What is required. Where the line containing "The width and" appears in the records below, begin there and repeat each line exactly through the final one, dropping all pictures.

Stored data entries:
┌──
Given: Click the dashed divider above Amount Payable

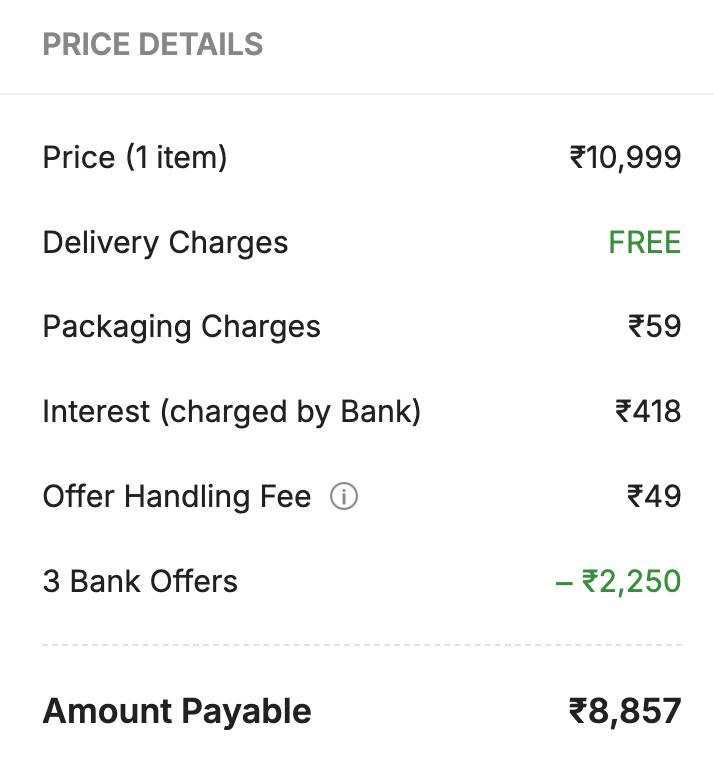Looking at the screenshot, I should click(x=361, y=645).
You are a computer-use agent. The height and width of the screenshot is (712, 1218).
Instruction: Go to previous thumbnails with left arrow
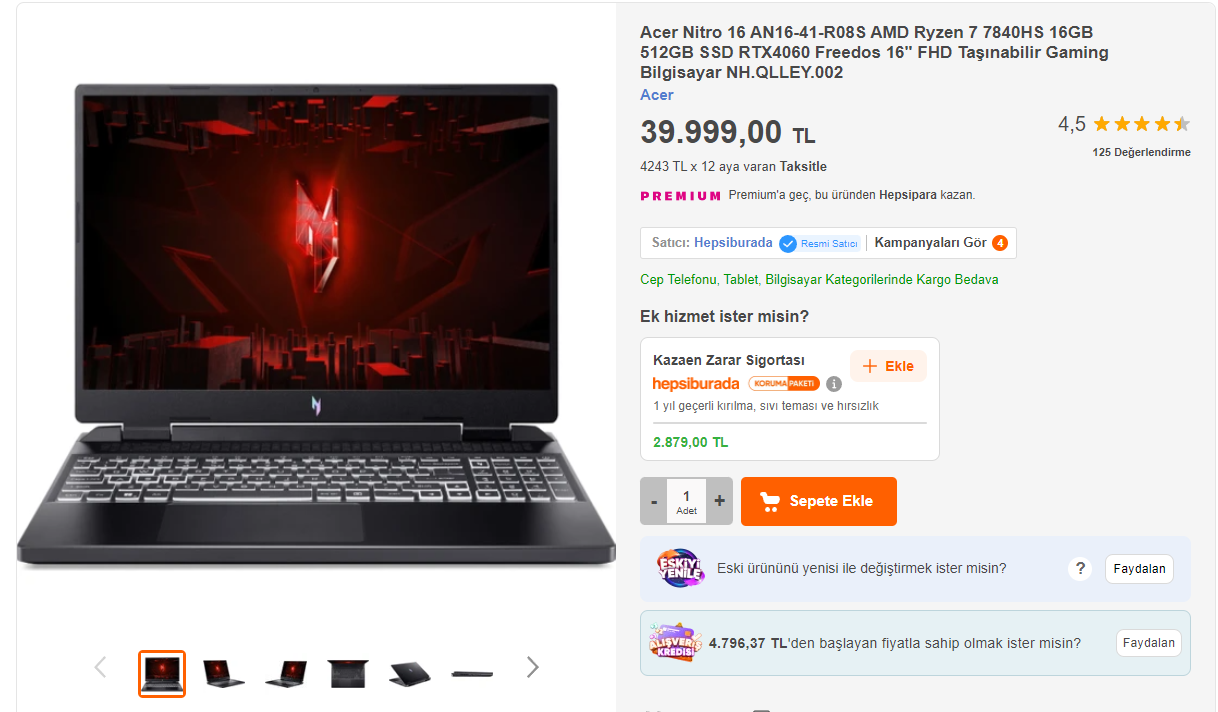(100, 667)

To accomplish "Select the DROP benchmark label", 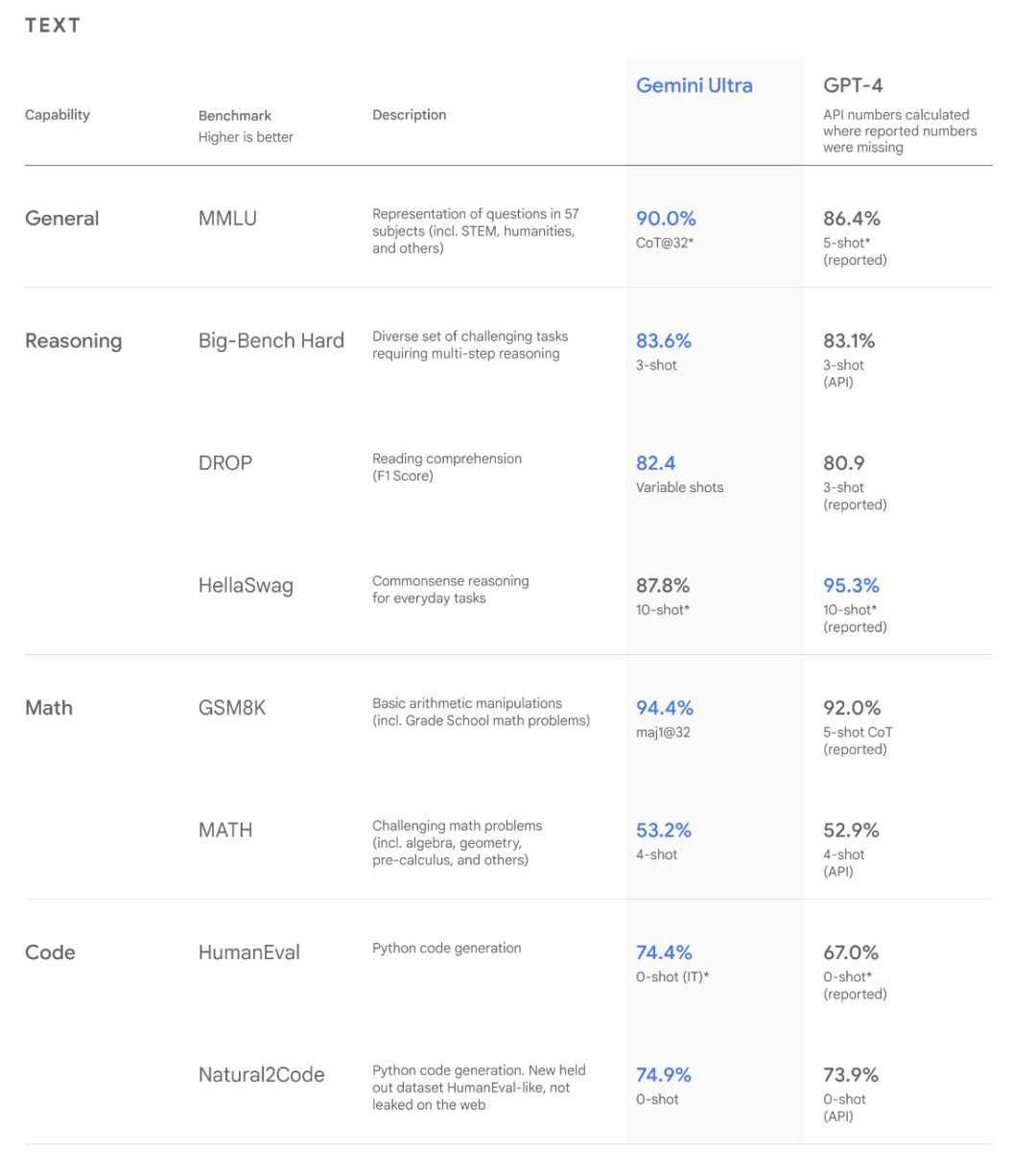I will (x=225, y=463).
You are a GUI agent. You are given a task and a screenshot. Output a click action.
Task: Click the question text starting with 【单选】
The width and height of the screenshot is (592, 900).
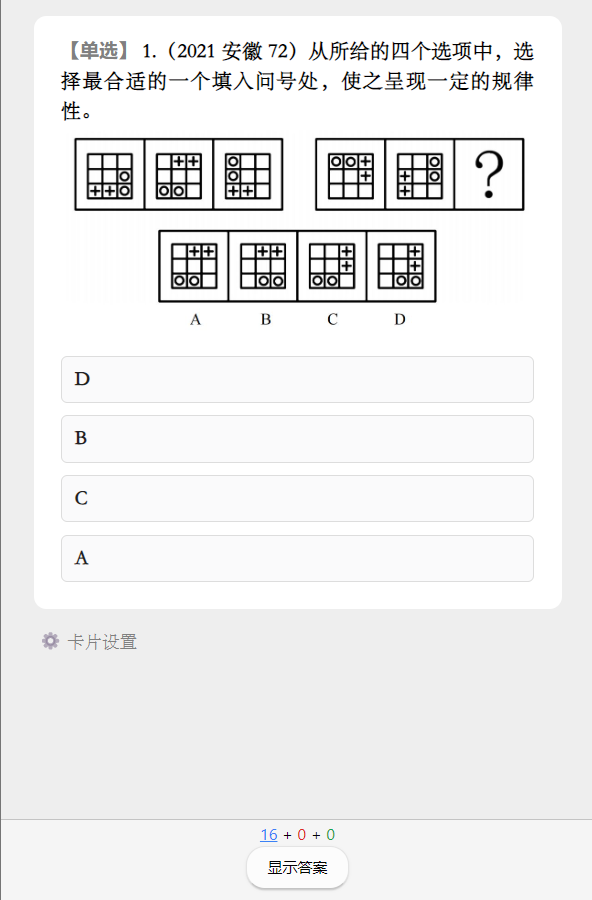point(297,81)
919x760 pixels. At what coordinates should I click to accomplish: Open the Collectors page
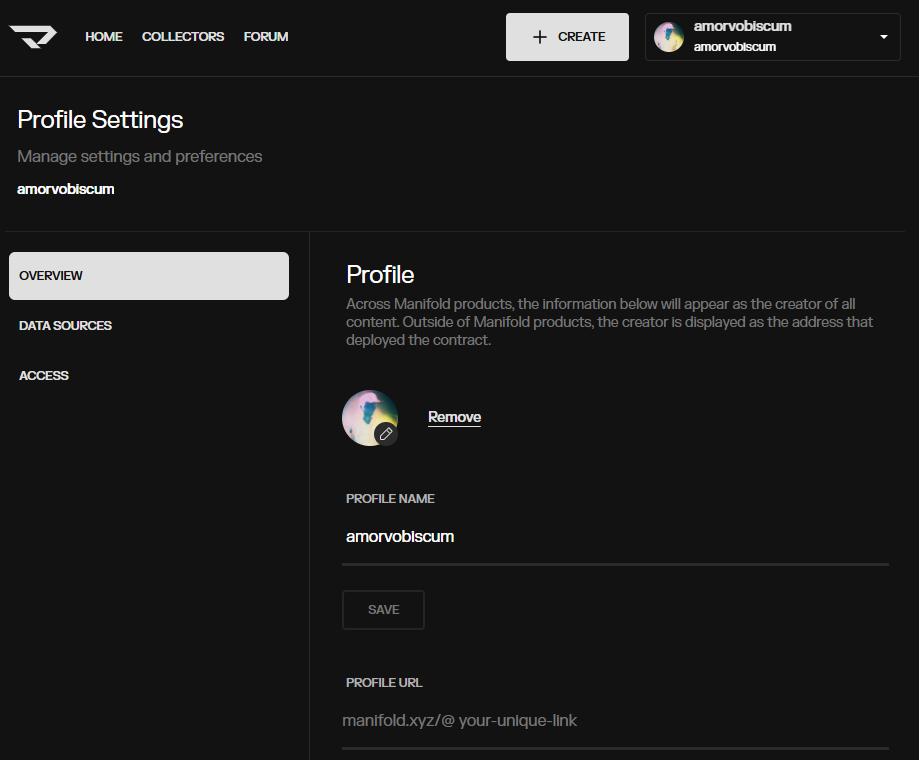click(x=183, y=37)
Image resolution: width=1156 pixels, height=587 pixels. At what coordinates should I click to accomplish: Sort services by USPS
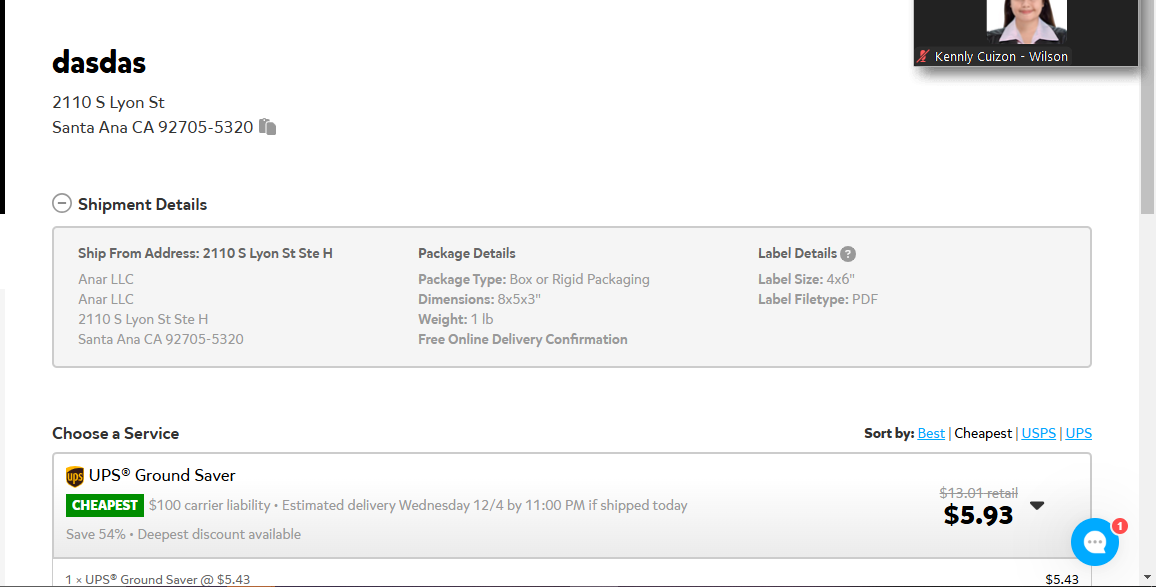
└──
Task solution.
The width and height of the screenshot is (592, 900).
point(297,81)
919x760 pixels. At what coordinates should I click to accomplish: Open the Collectors page
click(x=183, y=37)
Image resolution: width=1156 pixels, height=587 pixels. At what coordinates should I click to accomplish: Sort services by USPS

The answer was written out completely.